◆ Exercise brief ◆
Please find all lines in the data that hold the string "will" and copy them.

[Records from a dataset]

▬▬▬▬▬▬

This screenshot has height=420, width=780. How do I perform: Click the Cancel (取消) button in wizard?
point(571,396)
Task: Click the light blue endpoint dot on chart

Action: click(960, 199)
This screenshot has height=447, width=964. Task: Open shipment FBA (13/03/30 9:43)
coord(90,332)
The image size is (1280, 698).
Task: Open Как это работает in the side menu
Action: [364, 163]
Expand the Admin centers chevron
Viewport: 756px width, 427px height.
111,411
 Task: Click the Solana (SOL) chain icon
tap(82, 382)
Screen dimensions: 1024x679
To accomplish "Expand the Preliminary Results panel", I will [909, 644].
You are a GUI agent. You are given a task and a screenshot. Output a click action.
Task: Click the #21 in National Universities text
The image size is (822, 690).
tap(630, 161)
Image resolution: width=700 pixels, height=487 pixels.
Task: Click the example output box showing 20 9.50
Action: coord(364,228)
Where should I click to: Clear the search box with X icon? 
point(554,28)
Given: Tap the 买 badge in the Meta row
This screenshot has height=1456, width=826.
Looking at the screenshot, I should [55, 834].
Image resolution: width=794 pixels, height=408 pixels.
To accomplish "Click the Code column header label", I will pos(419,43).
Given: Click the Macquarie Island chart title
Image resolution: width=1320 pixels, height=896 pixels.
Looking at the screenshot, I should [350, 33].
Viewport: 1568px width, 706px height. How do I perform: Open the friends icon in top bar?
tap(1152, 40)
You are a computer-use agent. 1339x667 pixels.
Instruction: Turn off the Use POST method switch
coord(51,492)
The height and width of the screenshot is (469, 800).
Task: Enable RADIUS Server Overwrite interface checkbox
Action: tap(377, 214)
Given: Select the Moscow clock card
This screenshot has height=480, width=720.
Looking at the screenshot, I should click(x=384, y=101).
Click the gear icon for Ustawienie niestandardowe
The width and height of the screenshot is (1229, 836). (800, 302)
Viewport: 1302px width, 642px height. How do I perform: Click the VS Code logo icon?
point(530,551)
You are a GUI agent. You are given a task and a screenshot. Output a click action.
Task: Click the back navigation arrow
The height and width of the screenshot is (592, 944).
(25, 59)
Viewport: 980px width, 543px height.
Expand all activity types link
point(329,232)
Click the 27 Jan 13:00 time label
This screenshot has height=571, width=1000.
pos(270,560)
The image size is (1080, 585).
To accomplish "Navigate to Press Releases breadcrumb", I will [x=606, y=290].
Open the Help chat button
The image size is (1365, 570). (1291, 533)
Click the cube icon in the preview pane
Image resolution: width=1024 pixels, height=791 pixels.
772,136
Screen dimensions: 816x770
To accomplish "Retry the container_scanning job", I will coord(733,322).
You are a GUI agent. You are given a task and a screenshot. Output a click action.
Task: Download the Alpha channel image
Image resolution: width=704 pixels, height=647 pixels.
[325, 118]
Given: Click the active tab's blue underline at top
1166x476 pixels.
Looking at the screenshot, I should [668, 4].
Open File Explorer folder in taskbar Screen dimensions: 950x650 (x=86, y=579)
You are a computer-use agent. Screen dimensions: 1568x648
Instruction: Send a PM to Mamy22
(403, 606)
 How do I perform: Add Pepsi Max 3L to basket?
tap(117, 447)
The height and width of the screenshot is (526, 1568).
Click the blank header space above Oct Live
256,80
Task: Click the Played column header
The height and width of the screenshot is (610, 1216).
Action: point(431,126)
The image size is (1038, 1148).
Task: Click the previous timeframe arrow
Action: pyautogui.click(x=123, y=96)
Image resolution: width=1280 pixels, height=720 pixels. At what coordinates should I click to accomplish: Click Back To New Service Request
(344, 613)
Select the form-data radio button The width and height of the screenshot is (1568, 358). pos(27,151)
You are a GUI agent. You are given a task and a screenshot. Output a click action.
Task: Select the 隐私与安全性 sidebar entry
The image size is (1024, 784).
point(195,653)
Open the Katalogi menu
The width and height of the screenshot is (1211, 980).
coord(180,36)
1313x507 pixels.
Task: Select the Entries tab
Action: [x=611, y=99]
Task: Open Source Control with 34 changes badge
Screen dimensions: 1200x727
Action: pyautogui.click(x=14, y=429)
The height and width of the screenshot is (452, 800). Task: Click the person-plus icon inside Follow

▬▬▬▬▬▬

◆ Answer space ◆
To accomplish "Expand the Preliminary Results panel", I will [909, 644].
To accomplish "Click the Code column header label", I will pos(419,43).
To accomplish "Navigate to Press Releases breadcrumb", I will [x=606, y=290].
To accomplish "Retry the container_scanning job", I will coord(733,322).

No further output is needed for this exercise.